§ Exercise description
Identify every line in the records below that contains the word "field", and reproduce each one.

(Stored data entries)
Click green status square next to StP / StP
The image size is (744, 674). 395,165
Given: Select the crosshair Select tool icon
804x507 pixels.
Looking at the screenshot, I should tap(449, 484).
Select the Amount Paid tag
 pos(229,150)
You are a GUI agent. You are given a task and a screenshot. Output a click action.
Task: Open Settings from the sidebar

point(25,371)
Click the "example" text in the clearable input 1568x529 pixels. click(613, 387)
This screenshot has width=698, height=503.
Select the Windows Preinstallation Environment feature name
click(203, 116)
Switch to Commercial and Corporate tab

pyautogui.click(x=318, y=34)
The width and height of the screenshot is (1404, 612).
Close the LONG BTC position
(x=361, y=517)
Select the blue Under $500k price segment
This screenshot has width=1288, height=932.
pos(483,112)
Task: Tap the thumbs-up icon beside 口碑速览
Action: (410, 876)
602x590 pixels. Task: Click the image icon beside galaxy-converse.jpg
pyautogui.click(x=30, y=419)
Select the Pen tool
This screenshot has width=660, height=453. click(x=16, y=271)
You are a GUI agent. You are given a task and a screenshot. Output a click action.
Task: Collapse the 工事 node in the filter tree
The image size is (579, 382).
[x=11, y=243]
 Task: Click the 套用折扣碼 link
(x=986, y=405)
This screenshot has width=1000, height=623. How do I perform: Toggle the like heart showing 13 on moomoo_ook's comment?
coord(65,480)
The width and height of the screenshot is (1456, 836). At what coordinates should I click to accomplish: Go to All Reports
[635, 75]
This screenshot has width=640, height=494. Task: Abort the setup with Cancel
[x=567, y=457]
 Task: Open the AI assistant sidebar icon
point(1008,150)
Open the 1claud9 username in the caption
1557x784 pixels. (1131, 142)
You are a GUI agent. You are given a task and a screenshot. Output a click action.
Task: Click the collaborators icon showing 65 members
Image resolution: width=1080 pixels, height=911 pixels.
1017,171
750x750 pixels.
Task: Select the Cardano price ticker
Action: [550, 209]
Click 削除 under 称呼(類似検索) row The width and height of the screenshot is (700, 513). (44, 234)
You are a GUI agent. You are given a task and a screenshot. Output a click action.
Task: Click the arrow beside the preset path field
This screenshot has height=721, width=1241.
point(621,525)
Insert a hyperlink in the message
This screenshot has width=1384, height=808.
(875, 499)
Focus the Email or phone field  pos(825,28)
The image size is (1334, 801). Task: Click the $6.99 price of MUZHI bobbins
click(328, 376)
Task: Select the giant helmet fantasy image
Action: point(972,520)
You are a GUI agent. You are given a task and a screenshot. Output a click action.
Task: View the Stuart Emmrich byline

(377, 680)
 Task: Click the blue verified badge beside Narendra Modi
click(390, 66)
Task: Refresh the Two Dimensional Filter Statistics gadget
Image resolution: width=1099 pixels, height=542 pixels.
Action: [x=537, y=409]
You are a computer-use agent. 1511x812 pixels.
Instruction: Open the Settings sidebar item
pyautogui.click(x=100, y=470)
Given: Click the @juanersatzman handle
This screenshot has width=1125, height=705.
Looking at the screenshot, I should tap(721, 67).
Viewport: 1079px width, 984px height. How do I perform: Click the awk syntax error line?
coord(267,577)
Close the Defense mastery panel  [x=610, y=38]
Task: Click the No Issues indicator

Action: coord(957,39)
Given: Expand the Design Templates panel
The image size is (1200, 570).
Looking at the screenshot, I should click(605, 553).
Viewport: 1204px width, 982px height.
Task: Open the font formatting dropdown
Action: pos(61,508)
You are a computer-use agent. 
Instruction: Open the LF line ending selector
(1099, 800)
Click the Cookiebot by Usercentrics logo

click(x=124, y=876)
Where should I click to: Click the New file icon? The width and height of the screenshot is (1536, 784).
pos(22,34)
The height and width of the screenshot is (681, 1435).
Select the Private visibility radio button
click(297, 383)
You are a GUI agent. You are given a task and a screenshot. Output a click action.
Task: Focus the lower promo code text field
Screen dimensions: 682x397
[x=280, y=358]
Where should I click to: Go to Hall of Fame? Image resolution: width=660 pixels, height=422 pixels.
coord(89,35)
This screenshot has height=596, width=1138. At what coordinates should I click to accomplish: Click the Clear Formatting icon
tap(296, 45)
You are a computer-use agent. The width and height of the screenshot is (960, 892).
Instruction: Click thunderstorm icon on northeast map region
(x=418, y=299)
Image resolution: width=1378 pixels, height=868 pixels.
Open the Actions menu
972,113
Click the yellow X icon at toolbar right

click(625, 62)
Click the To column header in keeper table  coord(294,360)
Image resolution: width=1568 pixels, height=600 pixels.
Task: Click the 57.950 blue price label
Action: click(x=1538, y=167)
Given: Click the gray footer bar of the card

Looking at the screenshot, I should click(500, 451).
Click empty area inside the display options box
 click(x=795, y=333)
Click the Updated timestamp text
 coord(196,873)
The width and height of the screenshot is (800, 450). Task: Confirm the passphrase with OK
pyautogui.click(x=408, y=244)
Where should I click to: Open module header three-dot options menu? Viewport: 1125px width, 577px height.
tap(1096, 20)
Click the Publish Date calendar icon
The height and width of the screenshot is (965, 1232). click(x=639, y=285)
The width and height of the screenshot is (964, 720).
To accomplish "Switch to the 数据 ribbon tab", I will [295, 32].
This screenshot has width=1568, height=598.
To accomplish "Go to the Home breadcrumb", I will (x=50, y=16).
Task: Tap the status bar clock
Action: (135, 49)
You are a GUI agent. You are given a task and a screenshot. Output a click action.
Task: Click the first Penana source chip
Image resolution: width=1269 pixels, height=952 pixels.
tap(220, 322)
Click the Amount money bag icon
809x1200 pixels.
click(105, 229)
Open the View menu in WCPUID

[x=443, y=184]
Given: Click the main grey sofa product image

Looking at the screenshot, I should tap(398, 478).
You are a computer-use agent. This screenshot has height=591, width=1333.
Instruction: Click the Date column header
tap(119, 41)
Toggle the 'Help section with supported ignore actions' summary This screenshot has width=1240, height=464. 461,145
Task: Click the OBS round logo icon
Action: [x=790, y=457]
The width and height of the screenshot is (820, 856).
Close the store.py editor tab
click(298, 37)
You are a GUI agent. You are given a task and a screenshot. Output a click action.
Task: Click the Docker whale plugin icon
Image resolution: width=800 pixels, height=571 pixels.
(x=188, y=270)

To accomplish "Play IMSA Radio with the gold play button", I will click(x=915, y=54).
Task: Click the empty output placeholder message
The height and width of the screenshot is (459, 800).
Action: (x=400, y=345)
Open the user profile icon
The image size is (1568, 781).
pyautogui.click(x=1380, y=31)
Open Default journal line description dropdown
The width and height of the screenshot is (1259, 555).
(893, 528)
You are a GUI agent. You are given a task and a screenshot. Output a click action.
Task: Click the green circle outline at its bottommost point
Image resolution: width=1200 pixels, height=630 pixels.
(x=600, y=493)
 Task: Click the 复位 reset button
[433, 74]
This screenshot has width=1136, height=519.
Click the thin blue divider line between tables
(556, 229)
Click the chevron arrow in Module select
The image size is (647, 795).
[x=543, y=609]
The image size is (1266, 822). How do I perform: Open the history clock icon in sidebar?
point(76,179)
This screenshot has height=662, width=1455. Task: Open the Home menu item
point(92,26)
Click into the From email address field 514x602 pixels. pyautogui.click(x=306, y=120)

§ Output for this exercise
Task: Click the arrow beside the preset path field
Focus the Email or phone field  pos(825,28)
Task: Focus the lower promo code text field
Click into the From email address field 514x602 pixels. pyautogui.click(x=306, y=120)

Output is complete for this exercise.